Tuesday, April 06, 2004



NEW BLOG





A lot of the postings I have put up recently concern Greenie issues so I have decided to give such postings a blog of their own. You can find it here. Greens and Leftists have a lot in common in that they both want to use the power of the state for pervasive and irrational interference with other people's lives. Neither gives a damn for individual liberty. But their motivations differ. Where the Leftist ideologue's main aim is to make himself look warm and wise and wonderful (in the absence of any real claims in that direction) Greenie ideologues are frank misanthropists. They hate and despise people and are not slow to say so. The Leftist by contrast at least keeps up a pretence about caring for other people. As the old summary of Leftist thought says: "I love humanity. It's just people I can't stand". So the two types of would-be tyrant do deserve separate consideration.



SOME "FORGOTTEN" HISTORY

Amusing: Richard Wolin's book, The Seduction of Unreason appears to be a good critique of postmodernist irrationality but he makes his book politically correct by noting -- correctly -- that in the 1930s what we now call postmodernism was primarily a Fascist doctrine. So he says that postmodernism is "Rightist" too, you see: It is not only a mental confusion of the Left. The fact that Fascism was a development of Marxism and that Hitler was a socialist seem to be "forgotten" by Wolin. It would indeed be surprising if a Rightist philosophy suddenly became the guiding light of the Left but no such thing has happened. "Postmodern" thinking has ALWAYS been a Leftist escape-hatch from reality. Although both Marxism and Fascism may be long dead in most people's minds, both are variants of socialism and both still flourish among Leftist intellectuals -- not that they are honest about it, of course.

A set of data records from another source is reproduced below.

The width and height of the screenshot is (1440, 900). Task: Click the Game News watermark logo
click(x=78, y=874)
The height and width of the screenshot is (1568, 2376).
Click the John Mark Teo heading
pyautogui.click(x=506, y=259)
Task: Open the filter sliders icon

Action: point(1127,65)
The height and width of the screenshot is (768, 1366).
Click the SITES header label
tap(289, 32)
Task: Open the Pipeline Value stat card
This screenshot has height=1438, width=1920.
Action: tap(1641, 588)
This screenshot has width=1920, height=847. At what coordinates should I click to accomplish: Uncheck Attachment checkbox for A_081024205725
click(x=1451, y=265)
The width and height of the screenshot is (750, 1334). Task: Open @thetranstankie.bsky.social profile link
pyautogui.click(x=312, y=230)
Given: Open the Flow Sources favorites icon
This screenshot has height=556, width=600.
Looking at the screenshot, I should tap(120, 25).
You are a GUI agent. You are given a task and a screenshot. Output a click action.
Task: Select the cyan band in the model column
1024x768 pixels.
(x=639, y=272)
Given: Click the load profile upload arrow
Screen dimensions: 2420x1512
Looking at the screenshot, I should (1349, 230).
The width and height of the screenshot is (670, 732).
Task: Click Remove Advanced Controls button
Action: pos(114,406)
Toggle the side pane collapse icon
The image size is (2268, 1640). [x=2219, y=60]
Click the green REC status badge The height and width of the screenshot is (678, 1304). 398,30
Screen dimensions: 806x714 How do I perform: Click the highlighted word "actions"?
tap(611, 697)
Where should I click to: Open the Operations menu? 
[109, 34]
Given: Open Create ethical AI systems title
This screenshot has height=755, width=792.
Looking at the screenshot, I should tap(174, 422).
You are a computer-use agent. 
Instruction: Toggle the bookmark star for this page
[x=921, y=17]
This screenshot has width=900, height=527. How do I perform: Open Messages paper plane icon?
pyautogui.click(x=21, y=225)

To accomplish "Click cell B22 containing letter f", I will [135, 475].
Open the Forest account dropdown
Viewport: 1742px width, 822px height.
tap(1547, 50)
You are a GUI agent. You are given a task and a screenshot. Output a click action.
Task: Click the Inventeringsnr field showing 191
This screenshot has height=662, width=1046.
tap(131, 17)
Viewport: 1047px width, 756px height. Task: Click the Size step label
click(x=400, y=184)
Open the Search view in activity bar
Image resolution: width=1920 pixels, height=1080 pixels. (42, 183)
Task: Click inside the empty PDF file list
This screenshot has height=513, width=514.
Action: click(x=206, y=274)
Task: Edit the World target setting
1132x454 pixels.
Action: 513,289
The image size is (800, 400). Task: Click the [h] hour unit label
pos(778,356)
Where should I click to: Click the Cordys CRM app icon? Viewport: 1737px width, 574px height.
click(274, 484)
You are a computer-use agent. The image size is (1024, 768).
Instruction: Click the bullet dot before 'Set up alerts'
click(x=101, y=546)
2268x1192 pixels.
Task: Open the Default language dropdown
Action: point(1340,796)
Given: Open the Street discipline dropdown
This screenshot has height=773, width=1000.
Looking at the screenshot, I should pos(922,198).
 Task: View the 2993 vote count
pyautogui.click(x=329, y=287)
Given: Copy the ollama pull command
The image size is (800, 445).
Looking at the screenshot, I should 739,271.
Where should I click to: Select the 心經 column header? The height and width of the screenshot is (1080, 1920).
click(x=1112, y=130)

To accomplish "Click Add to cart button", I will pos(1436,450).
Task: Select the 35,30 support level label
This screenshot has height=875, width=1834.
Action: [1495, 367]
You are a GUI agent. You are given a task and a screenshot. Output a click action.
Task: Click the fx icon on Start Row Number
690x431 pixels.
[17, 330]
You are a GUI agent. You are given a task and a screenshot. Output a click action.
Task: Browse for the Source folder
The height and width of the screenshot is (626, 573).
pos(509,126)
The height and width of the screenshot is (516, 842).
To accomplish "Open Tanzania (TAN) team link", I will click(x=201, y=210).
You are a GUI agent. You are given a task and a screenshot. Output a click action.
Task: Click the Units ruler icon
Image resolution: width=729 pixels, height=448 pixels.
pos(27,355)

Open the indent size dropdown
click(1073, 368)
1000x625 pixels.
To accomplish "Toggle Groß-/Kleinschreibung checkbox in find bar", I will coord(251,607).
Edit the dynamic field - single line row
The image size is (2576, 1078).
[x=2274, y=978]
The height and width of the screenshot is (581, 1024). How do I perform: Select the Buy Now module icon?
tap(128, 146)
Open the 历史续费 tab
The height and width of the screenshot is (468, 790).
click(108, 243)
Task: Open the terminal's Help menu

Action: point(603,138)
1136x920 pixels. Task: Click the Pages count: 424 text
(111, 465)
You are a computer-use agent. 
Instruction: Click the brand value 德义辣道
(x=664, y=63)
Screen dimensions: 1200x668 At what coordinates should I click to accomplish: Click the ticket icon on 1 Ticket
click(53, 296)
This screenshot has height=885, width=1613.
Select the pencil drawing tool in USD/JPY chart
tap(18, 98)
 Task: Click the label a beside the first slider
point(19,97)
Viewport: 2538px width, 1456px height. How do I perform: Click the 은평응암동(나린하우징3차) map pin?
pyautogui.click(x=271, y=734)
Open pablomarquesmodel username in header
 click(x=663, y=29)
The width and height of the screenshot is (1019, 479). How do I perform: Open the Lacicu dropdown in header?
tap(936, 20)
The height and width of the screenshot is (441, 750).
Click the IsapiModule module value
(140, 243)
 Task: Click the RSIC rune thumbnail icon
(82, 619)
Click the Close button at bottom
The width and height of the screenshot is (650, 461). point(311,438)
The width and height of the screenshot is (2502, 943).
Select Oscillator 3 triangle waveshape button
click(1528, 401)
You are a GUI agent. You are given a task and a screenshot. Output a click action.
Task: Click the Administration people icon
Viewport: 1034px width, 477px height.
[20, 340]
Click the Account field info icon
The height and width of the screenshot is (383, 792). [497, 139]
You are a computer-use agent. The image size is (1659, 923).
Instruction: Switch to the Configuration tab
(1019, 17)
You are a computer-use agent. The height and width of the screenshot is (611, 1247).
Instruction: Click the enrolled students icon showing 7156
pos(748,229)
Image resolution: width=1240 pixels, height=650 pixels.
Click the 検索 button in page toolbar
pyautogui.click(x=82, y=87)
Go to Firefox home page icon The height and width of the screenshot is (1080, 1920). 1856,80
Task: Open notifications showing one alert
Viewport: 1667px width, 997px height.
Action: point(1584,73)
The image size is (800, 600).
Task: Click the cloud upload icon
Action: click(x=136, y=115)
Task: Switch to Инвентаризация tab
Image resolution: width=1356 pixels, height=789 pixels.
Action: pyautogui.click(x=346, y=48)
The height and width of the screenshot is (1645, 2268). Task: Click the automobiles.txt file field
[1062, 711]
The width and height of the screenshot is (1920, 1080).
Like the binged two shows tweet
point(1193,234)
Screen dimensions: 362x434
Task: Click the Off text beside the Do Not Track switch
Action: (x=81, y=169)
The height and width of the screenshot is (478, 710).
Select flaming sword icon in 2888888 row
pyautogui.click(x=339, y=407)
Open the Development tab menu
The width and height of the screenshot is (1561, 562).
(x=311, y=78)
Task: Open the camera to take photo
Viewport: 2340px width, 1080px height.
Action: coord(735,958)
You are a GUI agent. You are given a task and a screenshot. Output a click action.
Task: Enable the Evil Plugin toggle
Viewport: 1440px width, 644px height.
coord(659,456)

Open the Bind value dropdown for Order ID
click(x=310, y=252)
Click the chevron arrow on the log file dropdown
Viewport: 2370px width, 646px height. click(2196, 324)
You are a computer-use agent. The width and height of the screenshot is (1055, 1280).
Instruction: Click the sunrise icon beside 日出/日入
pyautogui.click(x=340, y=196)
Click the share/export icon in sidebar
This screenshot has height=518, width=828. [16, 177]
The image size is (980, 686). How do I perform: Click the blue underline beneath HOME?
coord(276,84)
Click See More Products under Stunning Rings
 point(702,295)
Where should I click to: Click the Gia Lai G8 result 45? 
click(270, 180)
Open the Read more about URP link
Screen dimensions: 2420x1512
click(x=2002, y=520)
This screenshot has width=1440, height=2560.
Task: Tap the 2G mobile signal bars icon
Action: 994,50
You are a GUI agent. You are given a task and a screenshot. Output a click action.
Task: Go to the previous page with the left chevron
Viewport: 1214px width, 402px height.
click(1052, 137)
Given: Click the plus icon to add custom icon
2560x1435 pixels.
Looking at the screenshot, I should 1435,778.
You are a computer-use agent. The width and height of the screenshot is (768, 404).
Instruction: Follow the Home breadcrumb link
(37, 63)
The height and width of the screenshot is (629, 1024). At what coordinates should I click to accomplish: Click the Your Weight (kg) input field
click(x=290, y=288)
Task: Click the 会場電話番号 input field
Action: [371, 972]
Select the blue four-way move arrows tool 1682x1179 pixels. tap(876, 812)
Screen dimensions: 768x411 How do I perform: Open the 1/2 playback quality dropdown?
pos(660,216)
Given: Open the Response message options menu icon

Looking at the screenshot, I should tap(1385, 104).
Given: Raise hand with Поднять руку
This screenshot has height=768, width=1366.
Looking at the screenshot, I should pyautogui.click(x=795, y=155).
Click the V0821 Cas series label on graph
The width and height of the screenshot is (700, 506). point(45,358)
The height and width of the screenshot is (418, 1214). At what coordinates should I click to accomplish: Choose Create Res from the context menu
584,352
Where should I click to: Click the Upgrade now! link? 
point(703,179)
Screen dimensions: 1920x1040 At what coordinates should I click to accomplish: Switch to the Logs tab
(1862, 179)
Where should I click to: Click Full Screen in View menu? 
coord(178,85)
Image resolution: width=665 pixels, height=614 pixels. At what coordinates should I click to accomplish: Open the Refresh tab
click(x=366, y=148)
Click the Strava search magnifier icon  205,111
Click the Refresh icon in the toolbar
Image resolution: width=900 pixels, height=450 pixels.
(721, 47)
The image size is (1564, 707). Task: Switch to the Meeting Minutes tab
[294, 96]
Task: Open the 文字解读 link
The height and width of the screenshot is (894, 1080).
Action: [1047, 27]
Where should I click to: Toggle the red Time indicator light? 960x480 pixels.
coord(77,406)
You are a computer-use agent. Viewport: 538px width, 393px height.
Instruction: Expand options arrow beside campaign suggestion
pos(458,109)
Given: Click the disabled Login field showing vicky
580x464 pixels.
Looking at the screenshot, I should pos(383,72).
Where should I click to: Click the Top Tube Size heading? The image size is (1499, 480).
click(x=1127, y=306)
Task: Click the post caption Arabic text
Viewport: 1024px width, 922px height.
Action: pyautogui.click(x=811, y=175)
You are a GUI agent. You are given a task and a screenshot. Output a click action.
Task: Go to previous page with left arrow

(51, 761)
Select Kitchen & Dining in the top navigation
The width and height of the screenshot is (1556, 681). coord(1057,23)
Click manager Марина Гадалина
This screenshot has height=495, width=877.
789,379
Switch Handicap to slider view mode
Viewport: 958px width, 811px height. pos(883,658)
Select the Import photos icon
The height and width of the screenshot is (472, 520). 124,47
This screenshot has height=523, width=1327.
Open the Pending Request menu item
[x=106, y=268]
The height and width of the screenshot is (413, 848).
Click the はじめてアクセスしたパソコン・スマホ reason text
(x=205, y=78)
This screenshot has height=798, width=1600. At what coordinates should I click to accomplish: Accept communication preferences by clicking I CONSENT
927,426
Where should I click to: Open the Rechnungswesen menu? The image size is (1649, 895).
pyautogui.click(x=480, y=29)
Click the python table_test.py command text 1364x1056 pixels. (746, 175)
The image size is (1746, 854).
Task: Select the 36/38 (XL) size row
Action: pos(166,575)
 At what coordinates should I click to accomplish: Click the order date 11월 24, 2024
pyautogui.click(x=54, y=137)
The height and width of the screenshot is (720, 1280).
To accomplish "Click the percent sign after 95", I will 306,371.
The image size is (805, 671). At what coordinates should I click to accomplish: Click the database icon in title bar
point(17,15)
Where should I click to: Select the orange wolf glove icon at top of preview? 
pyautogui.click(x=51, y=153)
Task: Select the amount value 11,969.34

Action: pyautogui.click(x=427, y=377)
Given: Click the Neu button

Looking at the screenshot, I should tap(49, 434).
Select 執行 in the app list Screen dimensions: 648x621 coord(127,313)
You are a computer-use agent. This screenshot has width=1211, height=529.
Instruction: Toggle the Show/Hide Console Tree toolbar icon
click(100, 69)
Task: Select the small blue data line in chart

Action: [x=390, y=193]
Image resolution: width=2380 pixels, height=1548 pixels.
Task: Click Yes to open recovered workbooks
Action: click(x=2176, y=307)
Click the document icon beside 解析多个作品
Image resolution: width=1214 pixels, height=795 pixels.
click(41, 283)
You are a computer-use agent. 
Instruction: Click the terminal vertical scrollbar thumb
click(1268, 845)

There is an interesting article on the "forgotten" George Schuyler in Policy Review. Schuyler was an astringent black conservative writer and satirist who ridiculed the claim that black art was distinctive: "Schuyler argued that black artists in America were equally as diverse as white artists, and that to expect a uniform style or subject matter was as insulting as the stereotypes that were being rejected." He was also a conservative within the NAACP who fought that organisation's socialist ways from within". Called one of the great anti-communist writers of the 20th century, he has now largely been airbrushed from the historical record for not conforming to black victimhood.